Friday 22 September, 2000
Most boards regularly evaluate the effectiveness of their
CEO and expect their CEO to employ effective performance management
throughout the company. But who evaluates the effectiveness of the
board?
There is increasing recognition that governance and directorship
require the same attention to continuous improvement as management.
Unless the board is operating effectively as a group and unless
individual directors are able to bring their skills, experience and
wisdom to the boardroom table and have these well used, the board cannot
guarantee the level of oversight and contribution required to add real
value to the company. Just as there is no ‘one best way’ to carry out performance appraisals at the operational level, neither is there one best way for the board to assess its performance. However there are some general guidelines that reflect emerging good practice. The following principles reflect elements of agreement among writers and practitioners about board performance assessment:
- Self-evaluation is the most appropriate method for board
performance assessment. Quite simply, there is no one else who sees
enough of the board at work to be able make judgements about performance
effectiveness.
- The criteria for performance assessment should be consistent with
board-agreed practices, protocols and outcomes, written or implicit
(preferably written).
- Written questionnaires are widely used to allow individual directors to privately make their own assessments.
- The questionnaire should address both structure and process issues. Boardroom dynamics are as important as board composition.

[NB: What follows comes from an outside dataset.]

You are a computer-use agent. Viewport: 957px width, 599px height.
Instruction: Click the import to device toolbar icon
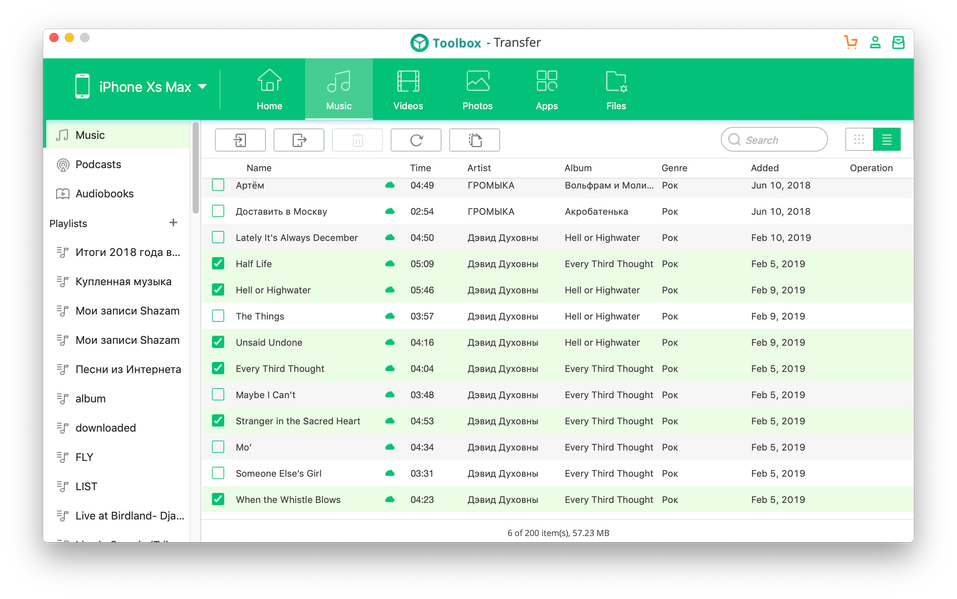[240, 140]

- Directors must feel comfortable with the questions they will be
required to answer. Ownership of the process of assessment is essential
if a successful outcome is to be achieved.
- Peer and self-evaluation are increasingly regarded as essential components in the process.

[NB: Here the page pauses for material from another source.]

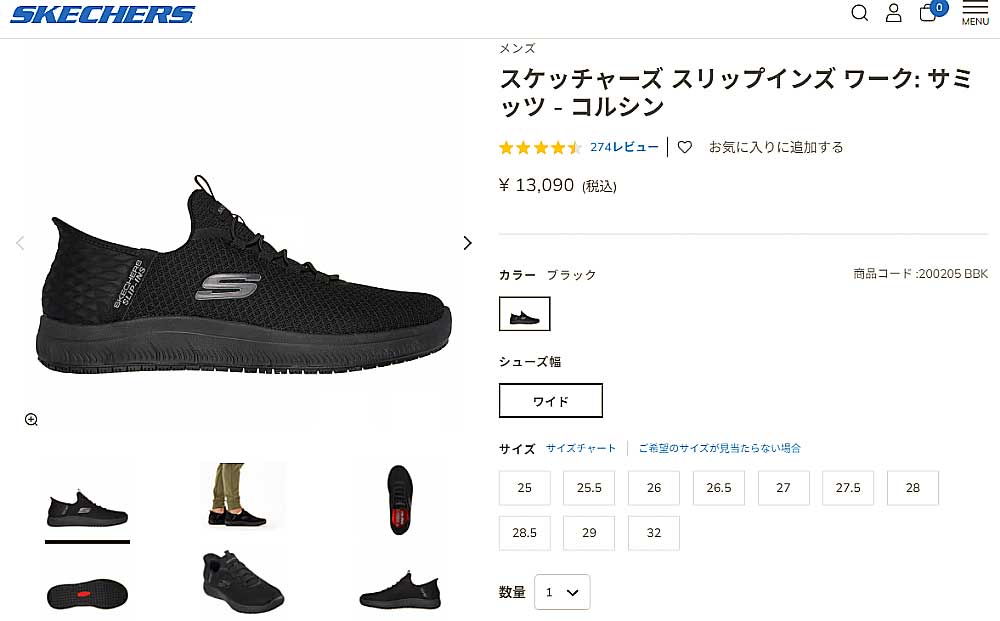Zoom the product image with magnifier icon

- The CEO should be invited to separately comment on board performance as the CEO and as a director.
- The Chairman should provide strong leadership but should not dominate or assume ownership of the assessment process.
- The Chairman should receive feedback from directors on his/her performance in this role.
- Analysis of the results should be followed by a specially convened
board session at the which the results of the assessment are discussed
and appropriate follow-up action agreed.
- An independent corporate governance consultant can add value to the
process by assisting the board to design and administer the
questionnaire and to facilitate the follow-up discussion.
- The objective of the process is to identify strengths and
weaknesses so that appropriate collective and individual development
programmes can be designed and implemented.
- To be successful the process requires honesty and rigour.
- There should be a pre-agreed process for helping non-performing, or poorly performing directors to improve their performance or step down.